Supervisors: Jonathan Kelner and Ronitt Rubinfeld


  • Date: Monday, March 4
  • Time: 2:00 pm - 3:30 pm
  • Category:
  • Location: Star (D263)
Additional Location Details:


Our society increasingly relies on algorithms and data analysis to make critical decisions. Yet, almost all work in the theory of supervised learning has long relied on the following two assumptions:
1) Distributional assumptions: data satisfies conditions such as Gaussianity or uniformity over d-bit strings.
2) No distribution shift: when the classifier is deployed, data comes from the same distribution as the training examples.

While natural and often correct, these assumptions oftentimes do not hold. Yet, these assumptions are routinely made for giving theoretical guarantees for supervised learning algorithms. These guarantees can become null and void, should one of these algorithms be used in a setting where these assumptions do not hold. Overall, if critical decisions rely on theoretical reliability guarantees, incorrect assumptions can result in catastrophic failure.

While completely eliminating the dependence on assumptions is provably impossible, the first part of this thesis shows how to mitigate this dependence in order to avoid catastrophic failure. We introduce and develop testers which can alert a user if some assumptions are not satisfied. Conversely, if the tester finds a specific dataset to be satisfactory, then a user can be confident in the guarantee given by the learning algorithm. Thus, having such a tester enables a user to make sure that a learning algorithm is safe to apply to a specific dataset.

Leveraging insights from the area of property testing, the first part of this thesis constructs such testers for a number of well-studied function classes, addressing distributional assumptions and distribution shift.

The second part of the thesis shows how insights from property testing can also be used to enhance learning algorithms in a different way.
We consider the following problems relating to the well-studied class of monotone functions over d-bit strings:

i) Proper learning: Given uniform samples labelled by a monotone function f, find a monotone function that approximates f up to given error.
ii) Proper agnostic learning: Given uniform samples labelled by an arbitrary function f, find a monotone function that approximates f best among all monotone functions (up to given error).
iii) Distance approximation:  Given uniform samples labelled by an arbitrary function f, approximate the distance of f to the monotone function closest to f (up to given error).
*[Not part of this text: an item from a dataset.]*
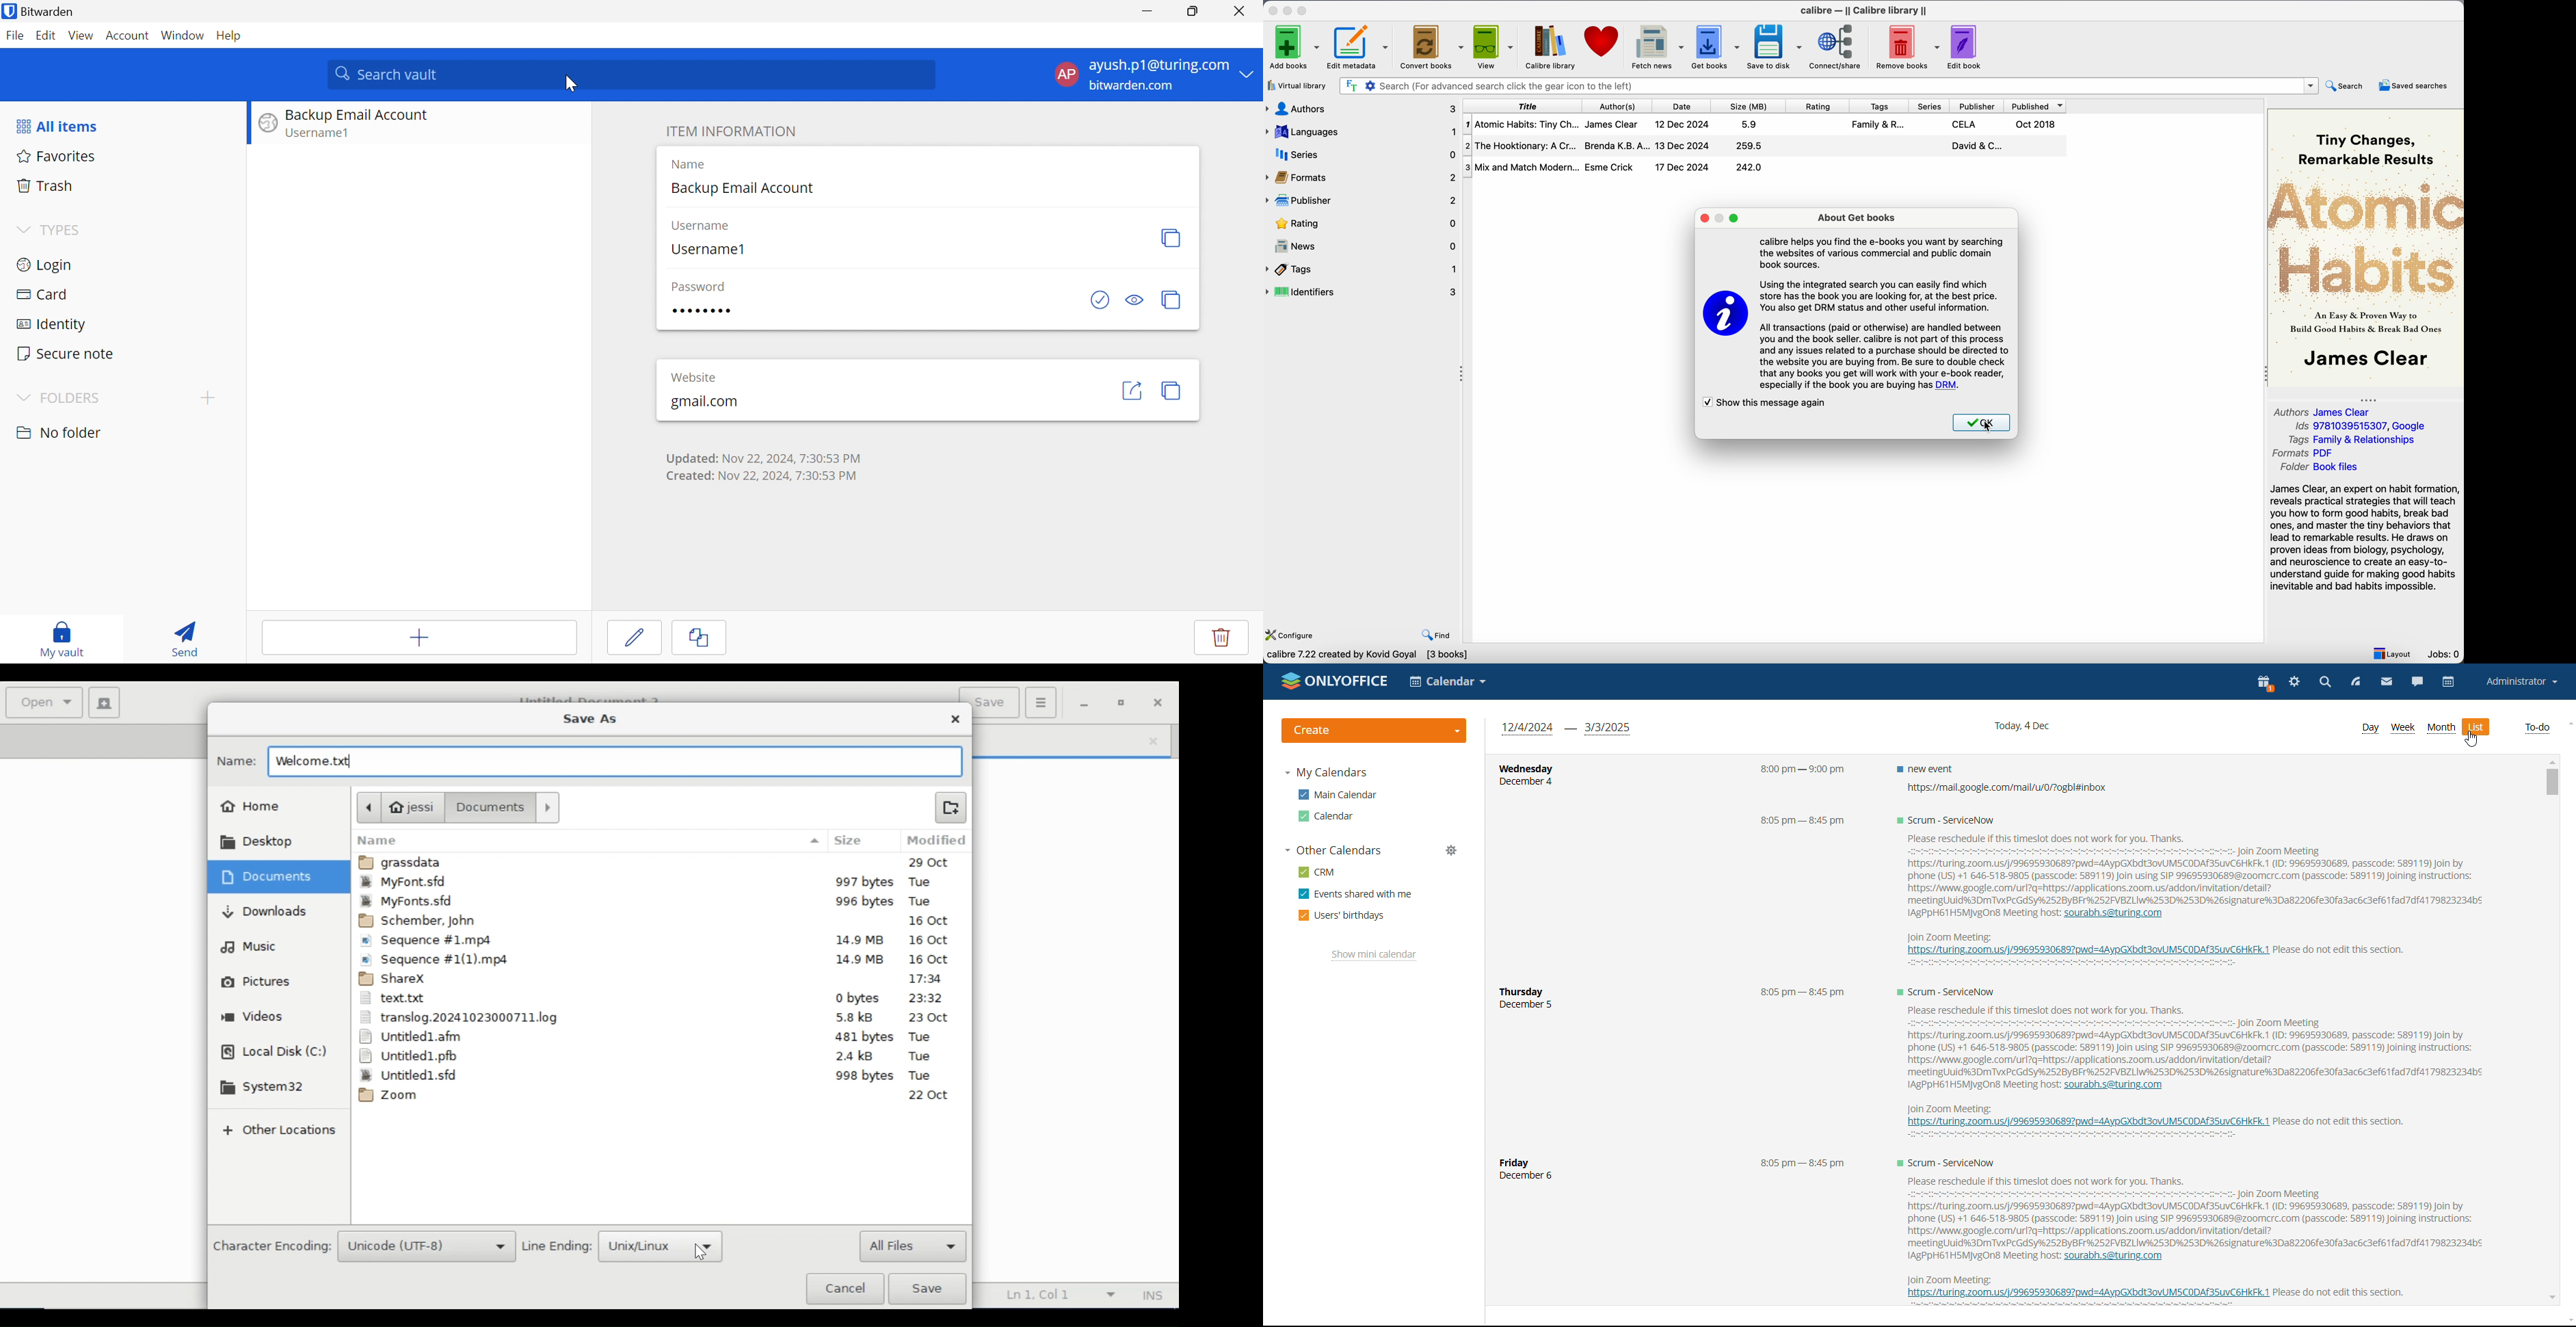 Image resolution: width=2576 pixels, height=1344 pixels. What do you see at coordinates (2392, 653) in the screenshot?
I see `layout` at bounding box center [2392, 653].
Since 1996, it was known that all the problems above can be solved using only 2^(d^0.5) samples, yet prior to our work no known algorithms for any of these tasks ran in time 2^{o(d)}. The second half of this thesis closes this computational-to-statistical gap by giving algorithms for each of the problems above that run in time 2^{d^0.5}. This is done by leveraging insights from the theory of local computation algorithms.

Thesis based on joint works with Aravind Gollakota, Adam Klivans, Jane Lange, Ronitt Rubinfeld and Kostantinos Stavropoulos.